* PAGE EXTRACT:
◆ ◆ ◆
Two naturally-occurring strains of the fungus Beauveria bassiana have potential as biological control agents for both house fly and stable fly. These strains were originally isolated from field-collected house flies. The two fungal strainsin two different formulations, a dust and a water solutionwere tested against adult house and stable flies. The spores were applied to plywood surfaces and the adult flies were exposed to the treated surfaces for three hours. Fly mortality occurred within 7 days of exposure to either strain. The dust formulation was better than the wet formulation in causing infection and mortality. House flies were killed at most of the dosages tested, while stable flies were not as susceptible. In these studies fungal virulence (the ability to infect and kill flies) decreased with time, so repeated B. bassiana applications may be necessary to achieve good adult fly control.
Since house flies readily breed in animal bedding, B. bassiana was also tested against house fly larvae in manure and sawdust bedding mixtures. Fungal spores were thoroughly mixed with larval medium (fresh cow manure, sawdust bedding and water), then fly larvae were added to the medium. However, the fungus was only marginally effective against the larvae, and only at high doses.
Adult flies normally rest on the walls and ceilings of dairy barns, so treating building surfaces may be a convenient way to reduce fly populations. Such applications would also reduce the chance of exposing beneficial insects to the spores (B. bassiana also kills fly pupal parasites and probably other natural enemies). However, dust formulations (that worked best in these experiments) do not stick to vertical surfaces very well. Further studies to improve formulations for application to vertical surfaces are necessary before B. bassiana could easily be used as a biological control agent of flies.
◆ ◆ ◆
Collected data
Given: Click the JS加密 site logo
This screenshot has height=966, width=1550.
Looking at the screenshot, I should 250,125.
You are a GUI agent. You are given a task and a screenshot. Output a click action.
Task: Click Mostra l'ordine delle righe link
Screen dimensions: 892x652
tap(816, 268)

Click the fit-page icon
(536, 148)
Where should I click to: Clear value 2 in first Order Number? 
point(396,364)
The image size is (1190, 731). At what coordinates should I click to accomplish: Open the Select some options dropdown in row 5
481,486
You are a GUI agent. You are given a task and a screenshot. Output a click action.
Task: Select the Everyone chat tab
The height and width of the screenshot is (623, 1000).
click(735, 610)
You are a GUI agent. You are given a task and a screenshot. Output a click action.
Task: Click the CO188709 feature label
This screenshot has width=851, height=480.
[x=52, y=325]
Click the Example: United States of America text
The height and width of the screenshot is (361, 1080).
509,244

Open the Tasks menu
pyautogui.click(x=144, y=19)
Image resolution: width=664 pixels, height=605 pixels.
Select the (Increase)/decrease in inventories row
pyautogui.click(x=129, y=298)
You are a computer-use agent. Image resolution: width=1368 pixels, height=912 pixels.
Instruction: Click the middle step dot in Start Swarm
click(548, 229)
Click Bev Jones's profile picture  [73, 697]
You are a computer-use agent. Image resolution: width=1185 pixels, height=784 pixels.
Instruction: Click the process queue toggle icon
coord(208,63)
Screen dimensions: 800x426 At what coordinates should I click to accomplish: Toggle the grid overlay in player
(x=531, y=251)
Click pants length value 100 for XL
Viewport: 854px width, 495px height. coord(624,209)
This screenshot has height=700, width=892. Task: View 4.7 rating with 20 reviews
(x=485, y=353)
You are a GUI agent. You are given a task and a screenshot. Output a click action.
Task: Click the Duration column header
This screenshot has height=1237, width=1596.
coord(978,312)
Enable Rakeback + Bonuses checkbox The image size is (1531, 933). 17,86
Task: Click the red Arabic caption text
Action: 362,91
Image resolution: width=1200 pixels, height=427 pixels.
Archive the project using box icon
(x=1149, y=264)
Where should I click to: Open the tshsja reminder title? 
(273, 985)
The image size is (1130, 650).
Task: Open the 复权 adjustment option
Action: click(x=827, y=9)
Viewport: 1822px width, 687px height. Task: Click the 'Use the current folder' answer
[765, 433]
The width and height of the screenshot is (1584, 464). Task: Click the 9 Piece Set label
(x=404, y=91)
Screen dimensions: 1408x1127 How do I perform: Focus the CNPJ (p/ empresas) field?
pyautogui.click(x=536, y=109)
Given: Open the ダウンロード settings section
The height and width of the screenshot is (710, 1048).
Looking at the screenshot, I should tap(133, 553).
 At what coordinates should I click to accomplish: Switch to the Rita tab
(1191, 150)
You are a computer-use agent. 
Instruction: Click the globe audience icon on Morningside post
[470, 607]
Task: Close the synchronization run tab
◆ ◆ ◆
Quote the part of the passage on Beauveria bassiana that opens with the words containing "Since house flies" and closes with "at high doses.". None of the items is needed here.

* WRITTEN ANSWER:
Since house flies readily breed in animal bedding, B. bassiana was also tested against house fly larvae in manure and sawdust bedding mixtures. Fungal spores were thoroughly mixed with larval medium (fresh cow manure, sawdust bedding and water), then fly larvae were added to the medium. However, the fungus was only marginally effective against the larvae, and only at high doses.